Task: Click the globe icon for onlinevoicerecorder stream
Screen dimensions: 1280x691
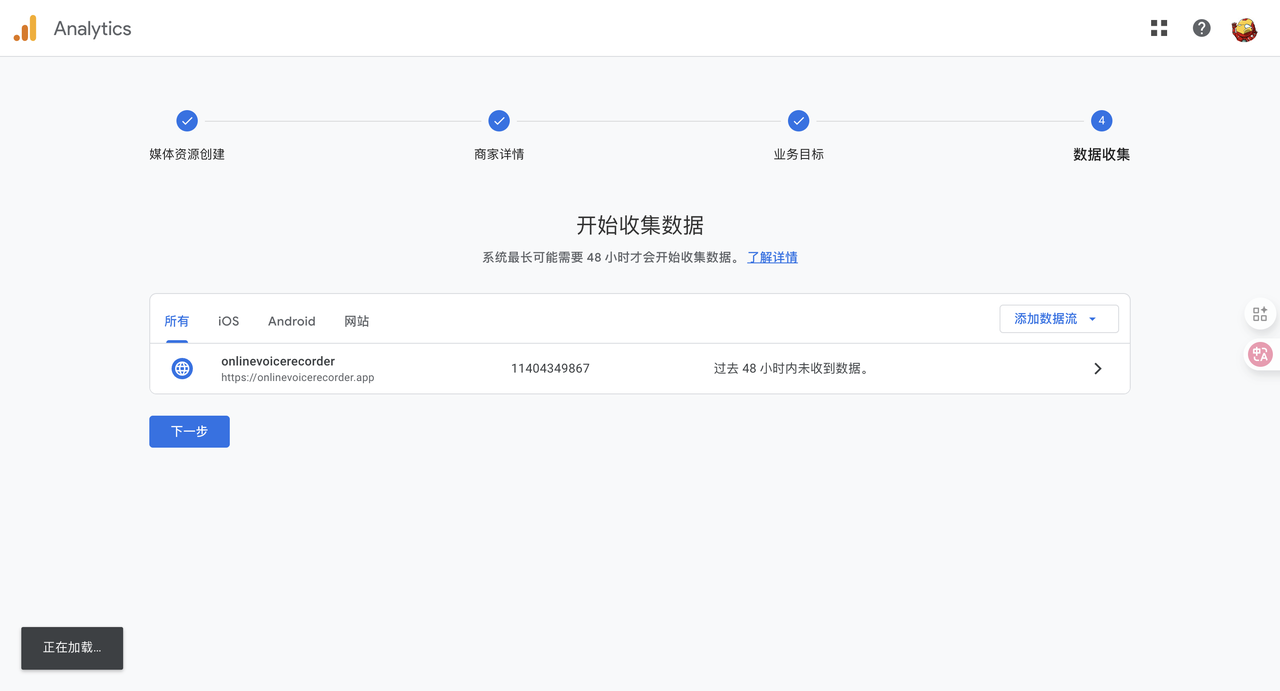Action: 182,368
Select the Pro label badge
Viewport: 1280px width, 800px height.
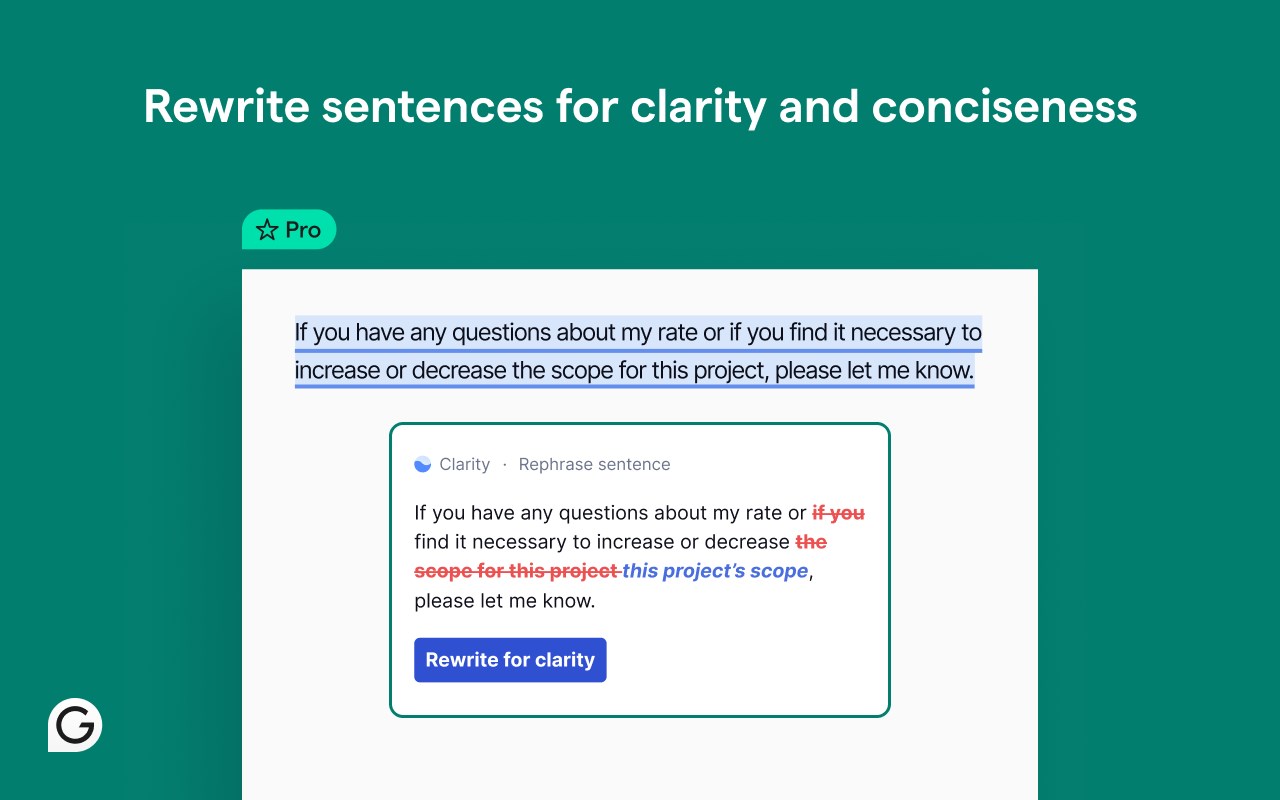tap(289, 230)
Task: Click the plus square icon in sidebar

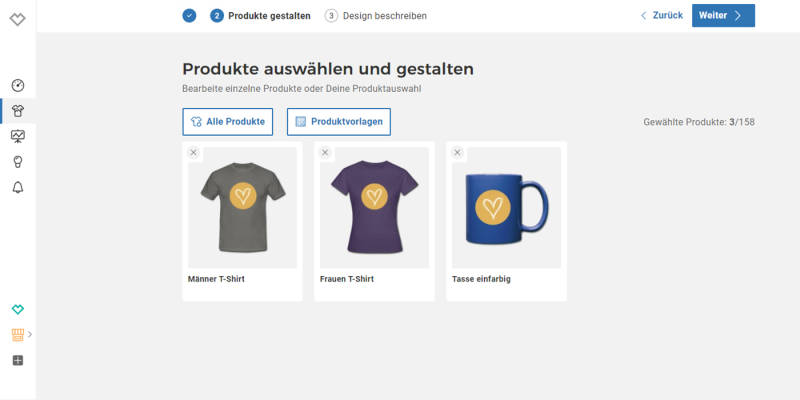Action: tap(18, 361)
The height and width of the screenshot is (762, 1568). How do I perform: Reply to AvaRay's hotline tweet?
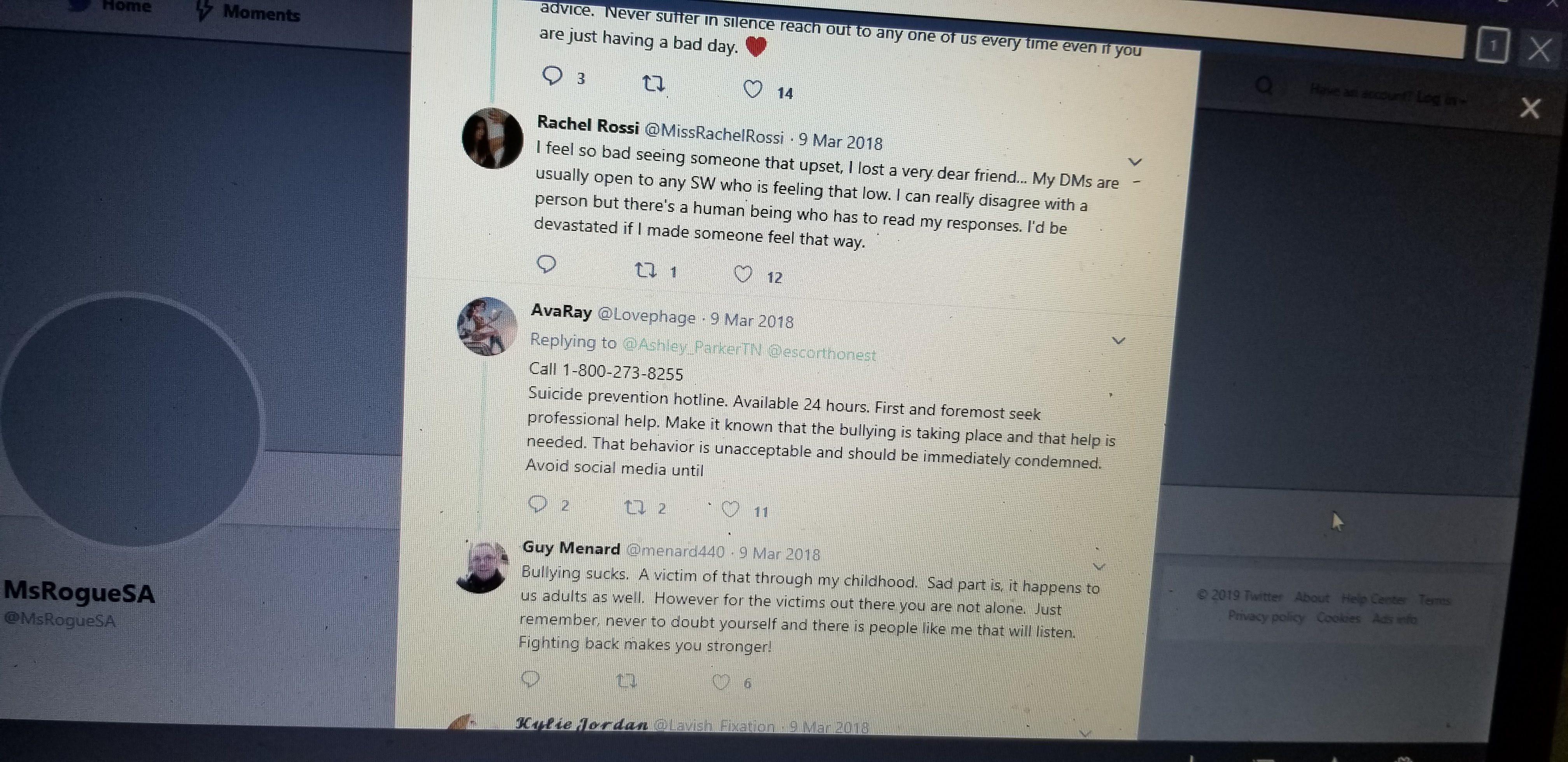[537, 504]
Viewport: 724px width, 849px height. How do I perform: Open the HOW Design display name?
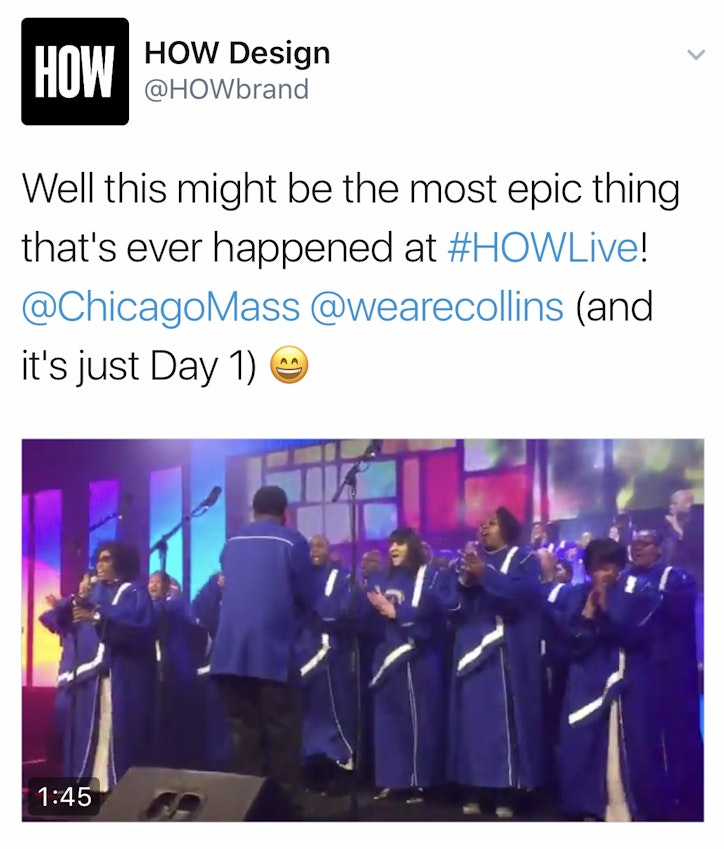(x=237, y=54)
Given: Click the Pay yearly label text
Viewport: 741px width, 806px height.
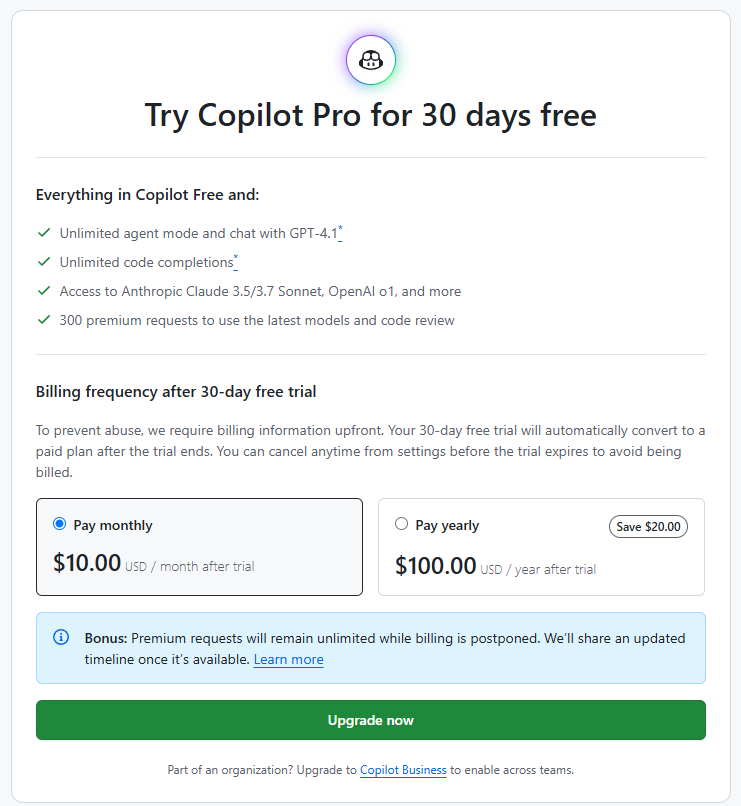Looking at the screenshot, I should pos(447,525).
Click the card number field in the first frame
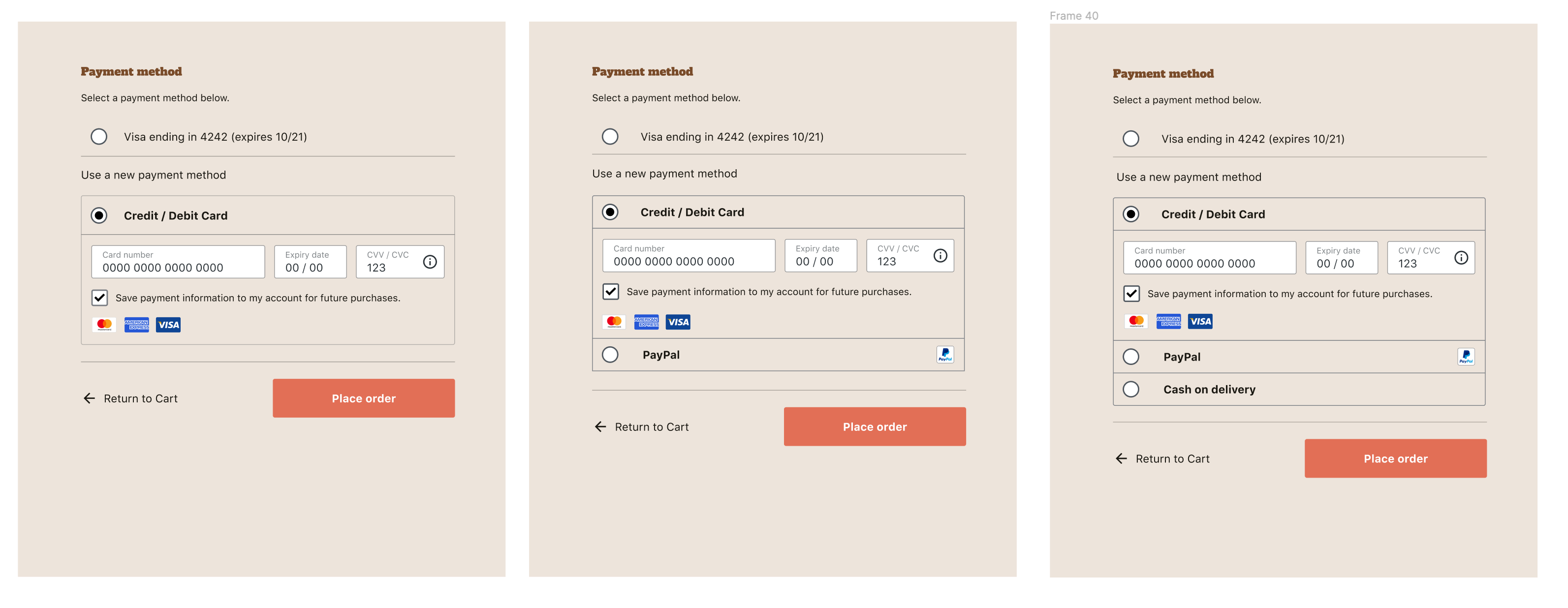This screenshot has height=608, width=1568. [177, 262]
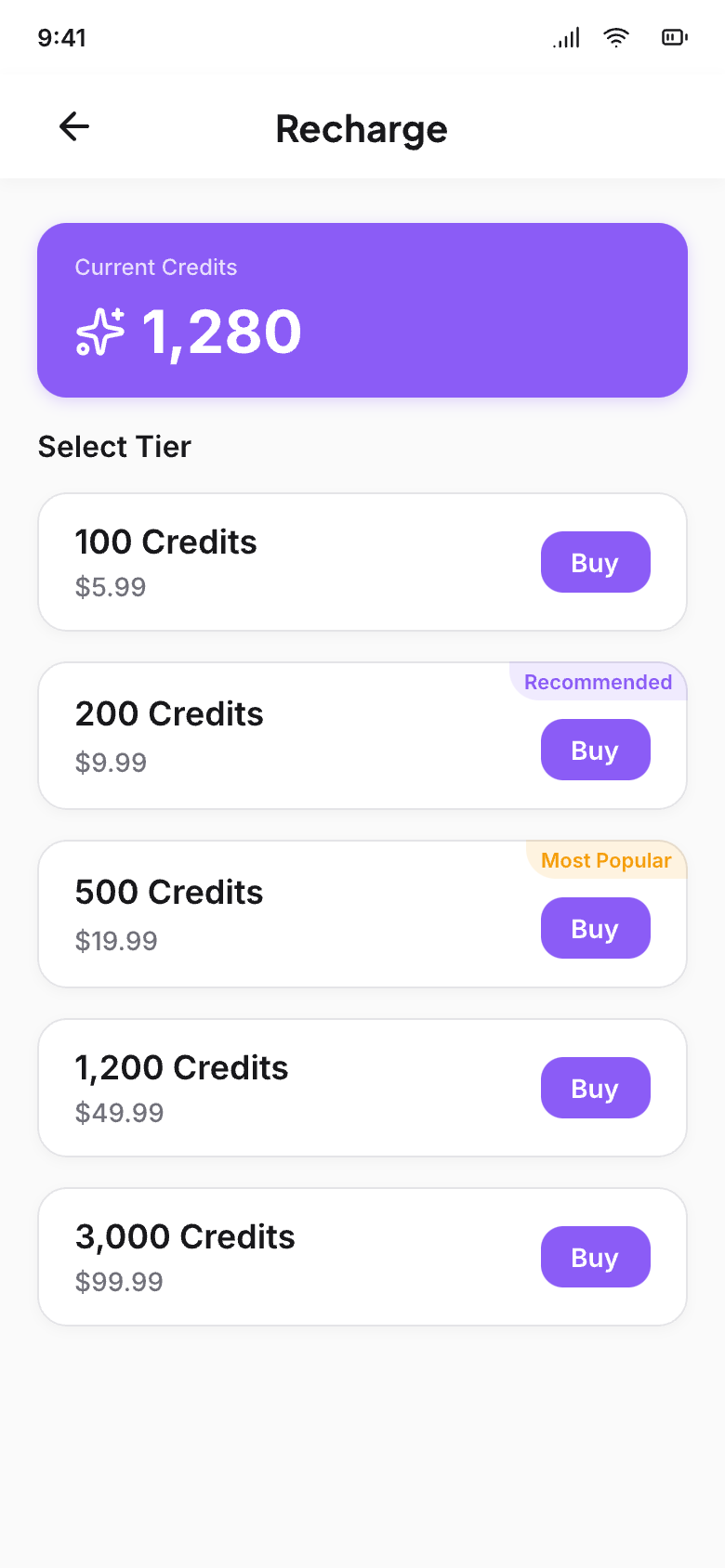Buy the 3,000 Credits tier
The width and height of the screenshot is (725, 1568).
[x=595, y=1257]
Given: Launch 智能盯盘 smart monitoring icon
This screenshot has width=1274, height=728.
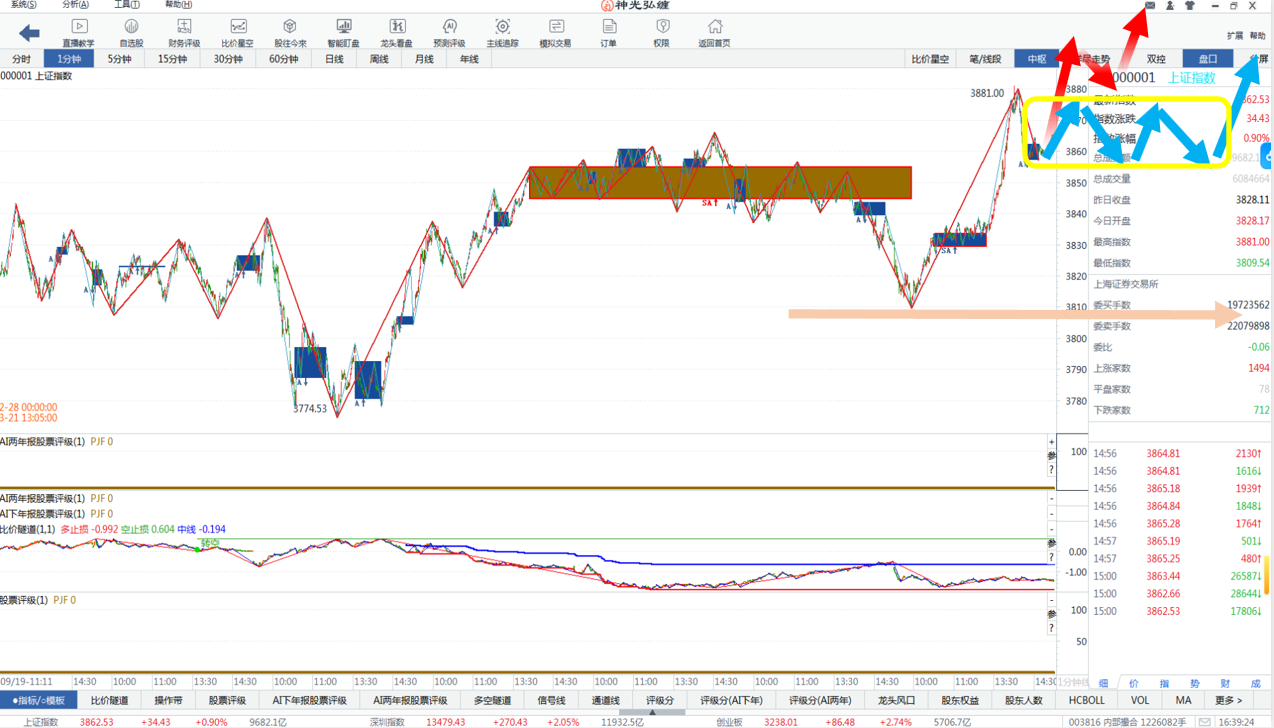Looking at the screenshot, I should click(x=343, y=32).
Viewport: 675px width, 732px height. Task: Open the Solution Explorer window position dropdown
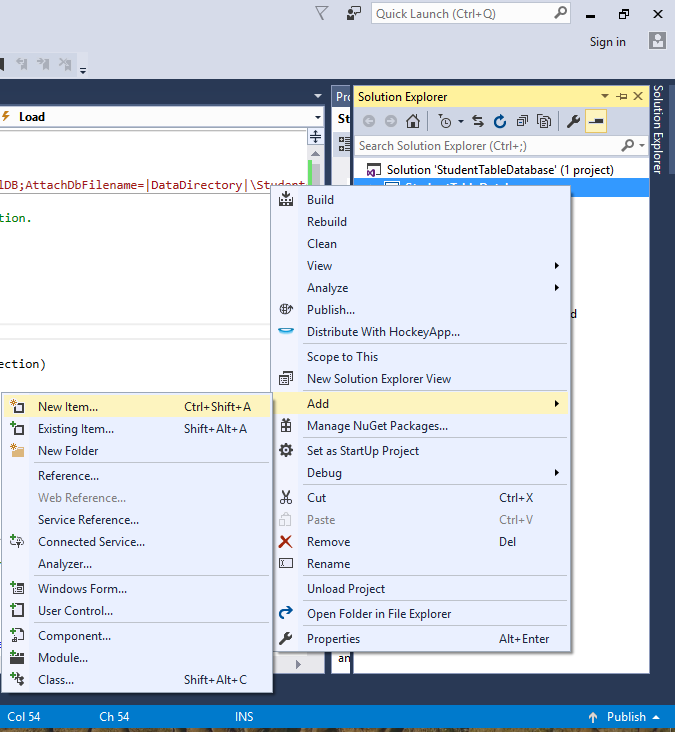(x=607, y=96)
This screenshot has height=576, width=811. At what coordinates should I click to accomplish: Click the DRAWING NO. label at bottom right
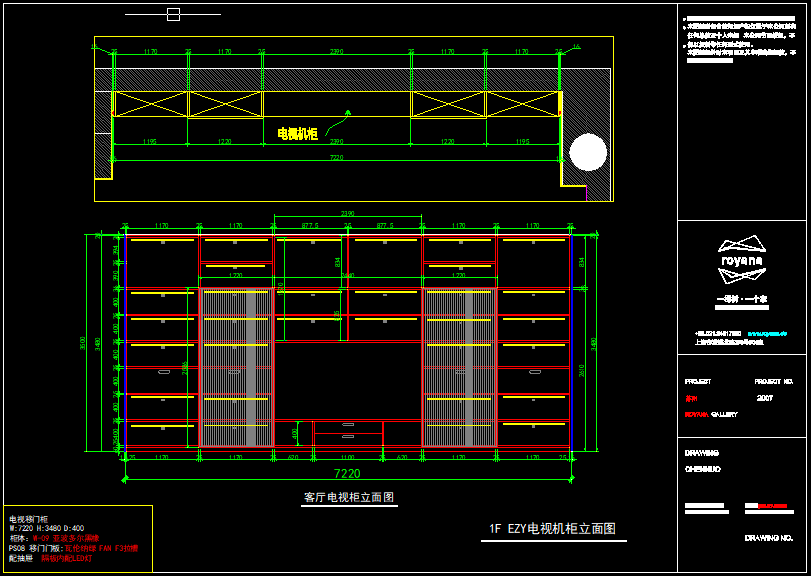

——

Begin at the line that contains "This screenshot has width=1274, height=728." and transcribe exactly, and only, each line through the final line of the data above, both included; the pictures do not go in.

This screenshot has width=1274, height=728.
Looking at the screenshot, I should click(x=343, y=32).
Viewport: 675px width, 732px height. Task: Open the Solution Explorer window position dropdown
(x=607, y=96)
This screenshot has height=576, width=811. At what coordinates should I click to accomplish: Click the DRAWING NO. label at bottom right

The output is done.